Por
Mino Carta
A mídia nativa entende que o processo do “mensalão”
petista provou finalmente que a Justiça brasileira tarda, mas não falha. Tarda,
sim, e a tal ponto que conseguiu antecipar o julgamento de José Dirceu e
companhia a um escândalo bem anterior e de complexidade e gravidade bastante
maiores. Falemos então daquilo que poderíamos definir genericamente como
“mensalão” tucano. Trata-se de um compromisso de CartaCapital insistir
para que, se for verdadeira a inauguração de um tempo novo e justo, também o
pássaro incapaz de voar compareça ao banco dos réus.
Réu mais esperto, matreiro, duradouro. A tigrada
atuou impune por uma temporada apinhada de oportunidades excelentes. Quem
quiser puxar pela memória em uma sociedade deliberadamente desmemoriada, pode
desatar o entrecho a partir do propósito exposto por Serjão Motta de assegurar
o poder ao tucanato por 20 anos. Pelo menos. Cabem com folga no enredo desde a
compra dos votos para a reeleição de Fernando Henrique Cardoso, até a fase das
grandes privatizações na segunda metade da década de 90, bem como a fraude do
Banestado, desenrolada entre 1996 e 2002.
Um best seller
intitulado A Privataria Tucana expõe em detalhes, e com provas
irrefutáveis, o processo criminoso da desestatização da telefonia e da energia
elétrica. Letra morta o livro, publicado em 2011, e sem resultado a denúncia,
feita muito antes, por CartaCapital, edição de 25 de novembro de 1998.
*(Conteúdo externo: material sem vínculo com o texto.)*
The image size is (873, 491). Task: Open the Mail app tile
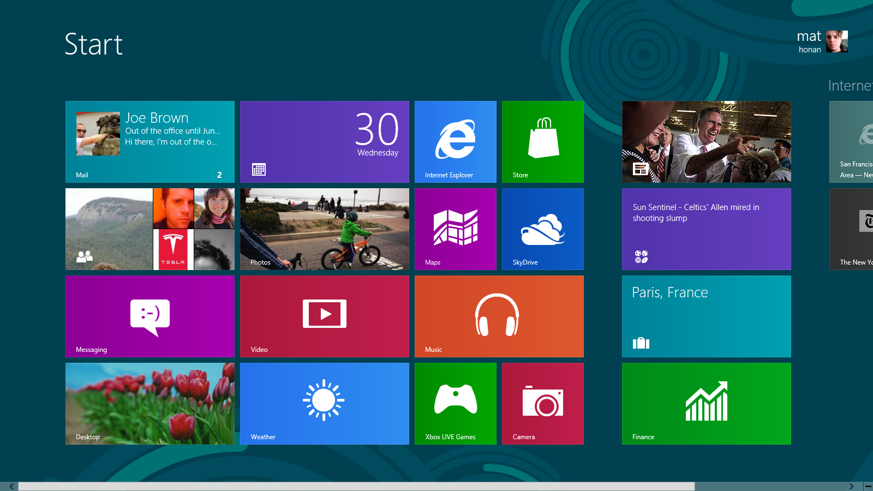[x=150, y=141]
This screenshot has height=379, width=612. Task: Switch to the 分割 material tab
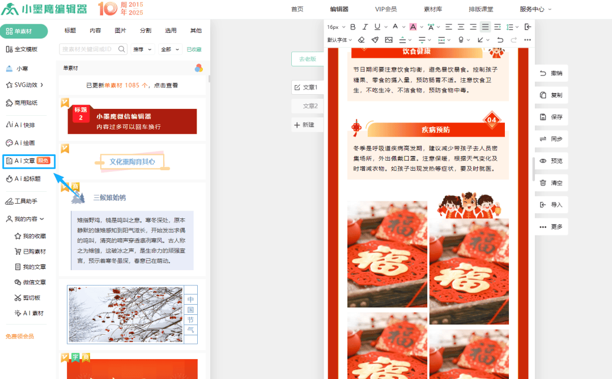click(x=145, y=31)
Tivemos acesso então a grampos executados no BNDES, e logo nas capas
estampávamos as frases de alguns envolvidos no episódio. Um exemplo apenas.
Dizia Luiz Carlos Mendonça de Barros, presidente do banco, para André Lara
Rezende: “Temos de fazer os italianos na marra, que estão com o Opportunity.
Fala pro Pio (Borges) que vamos fechar daquele jeito que só nós sabemos
fazer”.
Afirmavam os protagonistas do episódio que, caso
fosse preciso para alcançar o resultado desejado, valeria usar “a bomba
atômica”, ou seja, FHC, transformado em arma letal. Veja e Época
foram o antídoto à nossa capa, divulgaram uma versão, editada no Planalto e
bondosamente fornecida pelo ministro José Serra e pelo secretário da
Presidência Eduardo Jorge. O arco-da-velha ficou rubro de vergonha, aposentadas
as demais cores das quais costuma se servir.
Ah, o Opportunity de Daniel Dantas, sempre ele,
onipresente, generoso na disposição de financiar a todos, sem contar a de
enganar os tais italianos. Como não observar o perene envolvimento desse
monumental vilão tão premiado por inúmeros privilégios? Várias perguntas
temperam o guisado. Por que nunca foi aberto pelo mesmo Supremo que agora
louvamos o disco rígido do Opportunity sequestrado pela PF por ocasião da
Operação Chacal? Por que adernou miseravelmente a Operação Satiagraha? E por
que Romeu Tuma Jr. saiu da Secretaria do Ministério da Justiça na gestão
de Tarso Genro? Tuma saberia demais? Nunca esquecerei uma frase que ouvi
de Paulo Lacerda, quando diretor da PF, fim de 2005: “Se abrirem o disco rígido
do Opportunity, a República acaba”. Qual República? A do Brasil, da nação
brasileira? Ou de uma minoria dita impropriamente elite?
Daniel Dantas é
poliédrico, polivalente, universal. E eis que está por trás de Marcos Valério,
personagem central de dois “mensalões”. Nesta edição, Leandro Fortes tece a
reportagem de capa em torno de Valério, figura que nem Hollywood conseguiria
excogitar para um policial noir. Sua característica principal é a de se
prestar a qualquer jogo desde que garanta retorno condizente. Vocação de
sicário qualificado, servo de amos eventualmente díspares, Arlequim feroz
pronto à pirueta mais sinistra. Não se surpreendam os leitores se a mídia
nativa ainda lhe proporcionar um papel a favor da intriga falaciosa, da armação
funesta, para o mal do País.
Pois é, hora do dilema. Ou há uma mudança
positiva em andamento ou tudo não passa de palavras, palavras, palavras. Ao
vento. É hora da Justiça? Prove-se, de direito e de fato. E me permito
perguntar, in extremis: como vai acabar a CPI do Cachoeira? E qual será
o destino de quem se mancomunou com o contraventor a fim de executar tarefas
pretensamente jornalísticas, como a Veja e seu diretor da sucursal de
Brasília, Policarpo Jr., uma revista e um profissional que desonram o jornalismo.